Provincial song of Alberta, Canada

"Alberta" is the regional anthem of the province of Alberta, Canada. It was adopted as the official provincial song in preparation for the province's centennial celebrations in 2005.

The song was selected following a competition mandated by the Alberta Official Song Act, introduced in the Legislative Assembly of Alberta by Calgary Member of the Legislative Assembly (MLA) Wayne Cao in May 2001 and passed by the legislature in November of that year. The chosen song, selected by the 13-member Alberta Official Song Committee, was written by Mary Kieftenbeld.
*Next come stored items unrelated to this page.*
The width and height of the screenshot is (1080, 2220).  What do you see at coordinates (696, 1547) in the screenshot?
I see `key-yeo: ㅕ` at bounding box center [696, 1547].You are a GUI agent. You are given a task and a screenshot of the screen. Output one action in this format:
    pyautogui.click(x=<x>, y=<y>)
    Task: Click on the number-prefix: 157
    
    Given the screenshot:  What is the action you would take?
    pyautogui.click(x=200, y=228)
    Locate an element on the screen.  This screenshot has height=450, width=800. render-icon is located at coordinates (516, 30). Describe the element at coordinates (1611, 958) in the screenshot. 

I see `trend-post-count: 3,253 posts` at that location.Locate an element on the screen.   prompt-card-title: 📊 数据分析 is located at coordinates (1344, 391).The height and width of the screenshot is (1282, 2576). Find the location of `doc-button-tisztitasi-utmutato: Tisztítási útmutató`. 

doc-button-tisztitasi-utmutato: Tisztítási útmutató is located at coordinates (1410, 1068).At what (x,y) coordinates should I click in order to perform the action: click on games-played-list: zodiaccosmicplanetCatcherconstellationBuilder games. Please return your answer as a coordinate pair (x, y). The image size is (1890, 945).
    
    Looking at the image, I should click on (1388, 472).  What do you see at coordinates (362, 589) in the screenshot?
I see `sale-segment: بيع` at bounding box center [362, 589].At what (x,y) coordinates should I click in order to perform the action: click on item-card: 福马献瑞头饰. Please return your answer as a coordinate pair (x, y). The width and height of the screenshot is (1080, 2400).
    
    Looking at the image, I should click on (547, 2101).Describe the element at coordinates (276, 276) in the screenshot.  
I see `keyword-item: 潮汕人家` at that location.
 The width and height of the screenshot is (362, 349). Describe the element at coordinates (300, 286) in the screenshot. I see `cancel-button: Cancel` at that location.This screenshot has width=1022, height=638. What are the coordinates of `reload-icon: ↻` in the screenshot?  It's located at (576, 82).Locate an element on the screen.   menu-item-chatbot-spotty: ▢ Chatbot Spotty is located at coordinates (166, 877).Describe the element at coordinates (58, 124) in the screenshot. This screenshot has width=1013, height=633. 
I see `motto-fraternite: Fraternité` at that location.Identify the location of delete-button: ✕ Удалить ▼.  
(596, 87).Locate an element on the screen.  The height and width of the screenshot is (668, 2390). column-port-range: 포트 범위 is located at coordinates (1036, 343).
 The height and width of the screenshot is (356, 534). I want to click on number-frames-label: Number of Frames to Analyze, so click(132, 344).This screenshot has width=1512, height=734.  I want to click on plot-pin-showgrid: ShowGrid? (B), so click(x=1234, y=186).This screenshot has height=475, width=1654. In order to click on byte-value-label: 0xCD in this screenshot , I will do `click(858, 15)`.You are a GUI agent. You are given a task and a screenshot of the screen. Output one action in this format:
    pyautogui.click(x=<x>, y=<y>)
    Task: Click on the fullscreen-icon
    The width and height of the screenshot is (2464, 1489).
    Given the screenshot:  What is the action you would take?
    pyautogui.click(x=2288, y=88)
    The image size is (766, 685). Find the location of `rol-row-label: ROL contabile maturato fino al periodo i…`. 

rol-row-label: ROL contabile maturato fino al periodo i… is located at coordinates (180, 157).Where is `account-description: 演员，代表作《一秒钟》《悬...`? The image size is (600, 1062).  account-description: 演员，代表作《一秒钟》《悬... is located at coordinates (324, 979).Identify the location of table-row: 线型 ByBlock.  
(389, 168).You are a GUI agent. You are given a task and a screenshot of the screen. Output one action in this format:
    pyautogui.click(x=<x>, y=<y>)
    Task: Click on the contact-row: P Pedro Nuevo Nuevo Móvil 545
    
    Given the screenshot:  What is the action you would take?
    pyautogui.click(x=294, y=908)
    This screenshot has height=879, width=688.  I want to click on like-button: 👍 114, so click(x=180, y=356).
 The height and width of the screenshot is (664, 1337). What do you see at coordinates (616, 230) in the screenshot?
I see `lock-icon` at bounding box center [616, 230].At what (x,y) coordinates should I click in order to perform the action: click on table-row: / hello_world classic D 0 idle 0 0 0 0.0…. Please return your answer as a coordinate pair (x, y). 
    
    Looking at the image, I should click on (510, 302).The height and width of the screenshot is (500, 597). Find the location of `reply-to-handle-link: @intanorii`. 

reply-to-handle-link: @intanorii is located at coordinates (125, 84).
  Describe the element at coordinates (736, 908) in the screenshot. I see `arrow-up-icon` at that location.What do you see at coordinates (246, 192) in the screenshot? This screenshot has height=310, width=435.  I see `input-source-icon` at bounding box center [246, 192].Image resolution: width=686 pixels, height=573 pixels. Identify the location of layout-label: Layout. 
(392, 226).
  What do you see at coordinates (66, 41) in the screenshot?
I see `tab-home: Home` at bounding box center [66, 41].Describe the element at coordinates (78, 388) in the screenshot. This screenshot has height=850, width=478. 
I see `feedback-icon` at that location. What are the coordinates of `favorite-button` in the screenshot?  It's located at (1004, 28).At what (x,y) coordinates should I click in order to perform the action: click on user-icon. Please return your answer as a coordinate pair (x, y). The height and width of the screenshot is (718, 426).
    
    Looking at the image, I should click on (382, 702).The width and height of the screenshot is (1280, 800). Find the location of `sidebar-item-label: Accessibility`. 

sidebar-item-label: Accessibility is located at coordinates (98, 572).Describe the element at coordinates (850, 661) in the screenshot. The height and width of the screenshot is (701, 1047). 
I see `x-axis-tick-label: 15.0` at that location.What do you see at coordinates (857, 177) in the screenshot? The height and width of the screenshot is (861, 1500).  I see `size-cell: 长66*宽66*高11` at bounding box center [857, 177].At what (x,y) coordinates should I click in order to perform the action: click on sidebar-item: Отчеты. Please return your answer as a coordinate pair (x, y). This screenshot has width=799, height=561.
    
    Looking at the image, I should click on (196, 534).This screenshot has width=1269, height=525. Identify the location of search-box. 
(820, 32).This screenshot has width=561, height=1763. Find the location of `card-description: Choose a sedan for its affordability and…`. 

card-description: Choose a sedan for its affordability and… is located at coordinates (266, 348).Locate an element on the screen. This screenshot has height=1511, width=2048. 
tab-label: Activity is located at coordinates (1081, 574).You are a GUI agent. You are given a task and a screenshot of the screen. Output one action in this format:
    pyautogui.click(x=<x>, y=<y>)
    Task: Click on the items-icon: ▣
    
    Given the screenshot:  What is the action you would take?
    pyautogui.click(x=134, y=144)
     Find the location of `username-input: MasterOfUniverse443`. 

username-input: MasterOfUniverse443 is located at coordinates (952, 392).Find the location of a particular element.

The song has been recorded in country and pop versions.

==Lyrics==
Flatlands, rollin' plains
Clear blue skies, prairie rains;
A tapestry of colours in the fall.
Snow covered mountain tops,
Wheat fields, canola crops;
Alberta has it all.

Alberta is calling me.
Home sweet home, it's where I'm proud to be.
Alberta is calling me.
Livin' right I'm feelin' free.

First Nations built the land
Fur trade, way back then.
We've come a long way since that.
Agriculture, lumberjacks,
Oil derricks, natural gas;
There is no turnin' back.

Alberta is calling me.
Home sweet home, it's where I'm proud to be.
Alberta is calling me.
Livin' right I'm feelin' free.

Bridge:
Culture diverse as it can be.
This is the land of opportunity.
Welcoming friends, night and day.
That's the way I pray Alberta stays.